Stored records:
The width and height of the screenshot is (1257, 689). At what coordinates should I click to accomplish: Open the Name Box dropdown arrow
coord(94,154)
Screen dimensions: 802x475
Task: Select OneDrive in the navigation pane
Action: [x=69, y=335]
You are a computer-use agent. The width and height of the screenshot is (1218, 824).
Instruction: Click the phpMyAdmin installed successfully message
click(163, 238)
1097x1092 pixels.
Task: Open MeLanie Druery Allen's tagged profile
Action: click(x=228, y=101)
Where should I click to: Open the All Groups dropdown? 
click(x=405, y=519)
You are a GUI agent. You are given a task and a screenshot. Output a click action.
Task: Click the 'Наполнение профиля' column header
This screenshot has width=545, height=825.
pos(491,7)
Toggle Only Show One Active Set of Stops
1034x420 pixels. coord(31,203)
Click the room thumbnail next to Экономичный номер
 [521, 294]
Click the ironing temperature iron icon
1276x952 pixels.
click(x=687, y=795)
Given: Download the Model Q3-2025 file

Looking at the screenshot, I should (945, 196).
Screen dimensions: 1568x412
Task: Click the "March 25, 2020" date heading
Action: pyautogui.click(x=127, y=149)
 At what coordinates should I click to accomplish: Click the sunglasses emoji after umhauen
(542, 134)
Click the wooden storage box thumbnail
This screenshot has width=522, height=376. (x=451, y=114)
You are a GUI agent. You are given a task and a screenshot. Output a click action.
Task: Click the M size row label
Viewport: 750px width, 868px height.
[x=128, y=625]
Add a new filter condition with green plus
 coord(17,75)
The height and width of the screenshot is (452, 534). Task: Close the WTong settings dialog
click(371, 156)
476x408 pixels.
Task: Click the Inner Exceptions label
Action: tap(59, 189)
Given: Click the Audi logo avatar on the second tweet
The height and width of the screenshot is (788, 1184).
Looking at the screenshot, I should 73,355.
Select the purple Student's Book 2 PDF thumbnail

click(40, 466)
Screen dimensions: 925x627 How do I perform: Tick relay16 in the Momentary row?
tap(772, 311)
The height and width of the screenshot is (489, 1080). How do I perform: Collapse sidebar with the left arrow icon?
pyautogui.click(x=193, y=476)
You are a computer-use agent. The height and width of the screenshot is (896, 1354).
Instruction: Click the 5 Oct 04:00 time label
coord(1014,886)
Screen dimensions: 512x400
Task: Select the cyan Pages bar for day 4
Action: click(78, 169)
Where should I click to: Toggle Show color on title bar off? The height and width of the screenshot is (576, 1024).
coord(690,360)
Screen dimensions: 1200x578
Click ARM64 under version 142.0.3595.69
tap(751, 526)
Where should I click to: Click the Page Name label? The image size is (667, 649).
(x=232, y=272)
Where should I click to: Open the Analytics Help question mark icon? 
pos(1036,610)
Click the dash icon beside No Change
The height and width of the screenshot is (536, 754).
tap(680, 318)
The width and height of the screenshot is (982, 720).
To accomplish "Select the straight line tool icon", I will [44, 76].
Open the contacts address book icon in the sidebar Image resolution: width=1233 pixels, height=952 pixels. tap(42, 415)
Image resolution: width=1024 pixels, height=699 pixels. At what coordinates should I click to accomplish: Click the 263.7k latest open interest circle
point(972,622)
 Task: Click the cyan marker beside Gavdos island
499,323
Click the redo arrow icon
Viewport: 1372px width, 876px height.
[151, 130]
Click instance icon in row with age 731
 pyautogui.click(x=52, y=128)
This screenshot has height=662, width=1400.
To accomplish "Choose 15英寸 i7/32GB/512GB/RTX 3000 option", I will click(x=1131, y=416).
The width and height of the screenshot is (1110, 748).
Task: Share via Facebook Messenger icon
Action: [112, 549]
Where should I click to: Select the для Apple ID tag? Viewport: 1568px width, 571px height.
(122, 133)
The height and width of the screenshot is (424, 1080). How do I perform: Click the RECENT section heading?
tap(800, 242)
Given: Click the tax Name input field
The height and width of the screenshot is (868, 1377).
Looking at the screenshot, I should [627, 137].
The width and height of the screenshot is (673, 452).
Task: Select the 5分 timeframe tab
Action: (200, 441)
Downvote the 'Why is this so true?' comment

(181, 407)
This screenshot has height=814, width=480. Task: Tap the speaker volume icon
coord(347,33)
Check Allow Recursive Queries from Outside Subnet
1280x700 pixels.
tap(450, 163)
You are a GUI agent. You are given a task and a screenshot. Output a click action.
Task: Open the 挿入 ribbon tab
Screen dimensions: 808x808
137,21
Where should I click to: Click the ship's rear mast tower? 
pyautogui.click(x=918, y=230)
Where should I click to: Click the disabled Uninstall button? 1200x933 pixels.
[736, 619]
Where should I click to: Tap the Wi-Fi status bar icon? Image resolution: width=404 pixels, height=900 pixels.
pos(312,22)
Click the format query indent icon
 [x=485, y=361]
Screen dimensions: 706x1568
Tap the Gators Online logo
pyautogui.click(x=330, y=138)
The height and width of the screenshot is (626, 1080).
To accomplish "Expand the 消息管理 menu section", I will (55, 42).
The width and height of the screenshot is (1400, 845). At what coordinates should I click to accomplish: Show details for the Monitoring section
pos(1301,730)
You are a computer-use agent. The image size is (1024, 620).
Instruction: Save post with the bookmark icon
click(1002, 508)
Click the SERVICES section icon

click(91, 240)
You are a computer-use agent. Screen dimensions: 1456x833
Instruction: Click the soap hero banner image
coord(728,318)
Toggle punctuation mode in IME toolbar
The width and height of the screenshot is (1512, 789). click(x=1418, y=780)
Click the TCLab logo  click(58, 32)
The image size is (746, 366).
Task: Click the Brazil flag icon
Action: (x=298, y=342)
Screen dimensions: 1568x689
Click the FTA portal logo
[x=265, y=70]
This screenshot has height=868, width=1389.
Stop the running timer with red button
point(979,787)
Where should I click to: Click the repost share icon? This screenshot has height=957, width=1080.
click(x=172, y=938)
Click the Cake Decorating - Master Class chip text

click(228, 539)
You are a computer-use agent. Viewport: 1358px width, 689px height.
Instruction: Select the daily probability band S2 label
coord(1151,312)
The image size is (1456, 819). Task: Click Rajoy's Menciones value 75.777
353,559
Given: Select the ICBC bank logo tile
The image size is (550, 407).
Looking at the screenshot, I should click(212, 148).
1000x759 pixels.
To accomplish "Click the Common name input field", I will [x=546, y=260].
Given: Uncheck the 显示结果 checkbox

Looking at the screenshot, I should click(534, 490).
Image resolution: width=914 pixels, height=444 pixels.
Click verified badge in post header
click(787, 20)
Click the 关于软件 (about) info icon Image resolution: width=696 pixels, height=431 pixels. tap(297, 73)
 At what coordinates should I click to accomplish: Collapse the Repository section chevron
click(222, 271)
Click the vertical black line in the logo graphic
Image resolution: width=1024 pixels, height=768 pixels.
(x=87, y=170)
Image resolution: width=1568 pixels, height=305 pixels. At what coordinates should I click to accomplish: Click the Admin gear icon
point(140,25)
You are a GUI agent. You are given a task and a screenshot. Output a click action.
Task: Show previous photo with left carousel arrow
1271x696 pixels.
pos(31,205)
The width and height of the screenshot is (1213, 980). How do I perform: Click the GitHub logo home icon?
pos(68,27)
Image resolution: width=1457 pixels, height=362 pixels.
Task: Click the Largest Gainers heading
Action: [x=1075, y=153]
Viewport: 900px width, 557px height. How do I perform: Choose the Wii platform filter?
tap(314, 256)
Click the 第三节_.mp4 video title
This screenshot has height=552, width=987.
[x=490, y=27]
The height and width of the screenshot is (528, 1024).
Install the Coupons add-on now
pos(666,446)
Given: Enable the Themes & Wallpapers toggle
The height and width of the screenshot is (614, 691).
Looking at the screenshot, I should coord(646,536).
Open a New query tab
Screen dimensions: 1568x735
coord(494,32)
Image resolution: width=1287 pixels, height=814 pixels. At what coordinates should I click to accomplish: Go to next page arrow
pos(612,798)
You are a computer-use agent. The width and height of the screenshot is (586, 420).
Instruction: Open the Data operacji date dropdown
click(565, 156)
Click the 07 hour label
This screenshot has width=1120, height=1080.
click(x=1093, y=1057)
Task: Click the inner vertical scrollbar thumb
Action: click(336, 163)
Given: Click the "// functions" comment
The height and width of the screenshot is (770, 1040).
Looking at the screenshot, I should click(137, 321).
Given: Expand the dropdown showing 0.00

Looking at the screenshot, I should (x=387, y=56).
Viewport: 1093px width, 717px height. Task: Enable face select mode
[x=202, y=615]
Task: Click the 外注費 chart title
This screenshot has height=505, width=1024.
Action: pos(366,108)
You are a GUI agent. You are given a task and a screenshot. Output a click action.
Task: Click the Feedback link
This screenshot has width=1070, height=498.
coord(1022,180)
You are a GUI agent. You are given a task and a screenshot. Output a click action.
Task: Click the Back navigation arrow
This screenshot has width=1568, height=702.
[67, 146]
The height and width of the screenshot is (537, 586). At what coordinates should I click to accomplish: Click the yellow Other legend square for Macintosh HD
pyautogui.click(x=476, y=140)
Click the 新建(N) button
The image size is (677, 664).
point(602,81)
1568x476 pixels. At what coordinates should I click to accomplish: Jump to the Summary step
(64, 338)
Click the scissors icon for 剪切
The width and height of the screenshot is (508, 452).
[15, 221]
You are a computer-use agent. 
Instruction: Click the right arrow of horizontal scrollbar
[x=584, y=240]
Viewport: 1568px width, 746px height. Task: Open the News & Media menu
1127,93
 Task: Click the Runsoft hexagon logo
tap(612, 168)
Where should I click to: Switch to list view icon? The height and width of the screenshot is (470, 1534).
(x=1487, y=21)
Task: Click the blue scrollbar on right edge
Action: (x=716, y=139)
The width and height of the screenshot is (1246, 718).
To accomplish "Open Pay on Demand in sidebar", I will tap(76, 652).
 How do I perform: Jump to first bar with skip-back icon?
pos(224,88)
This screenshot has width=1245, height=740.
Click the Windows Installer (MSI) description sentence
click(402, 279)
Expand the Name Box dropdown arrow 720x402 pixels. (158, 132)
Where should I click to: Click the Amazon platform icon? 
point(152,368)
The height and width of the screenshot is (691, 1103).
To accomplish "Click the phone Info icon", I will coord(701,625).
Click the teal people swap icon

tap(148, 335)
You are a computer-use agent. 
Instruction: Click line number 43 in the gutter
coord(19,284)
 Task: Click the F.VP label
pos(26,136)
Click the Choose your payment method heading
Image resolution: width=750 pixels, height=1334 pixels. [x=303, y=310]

=== What the task asks ===
Gather from the records above every line containing the string "computer".

=== Response area ===
You are a computer-use agent. The width and height of the screenshot is (1218, 824).
You are a computer-use agent. The height and width of the screenshot is (896, 1354).
You are a computer-use agent. The image size is (1024, 620).
You are a computer-use agent. Screen dimensions: 1456x833
You are a computer-use agent. Viewport: 1358px width, 689px height.
You are a computer-use agent. The width and height of the screenshot is (586, 420).
You are a computer-use agent. 
You are a computer-use agent. 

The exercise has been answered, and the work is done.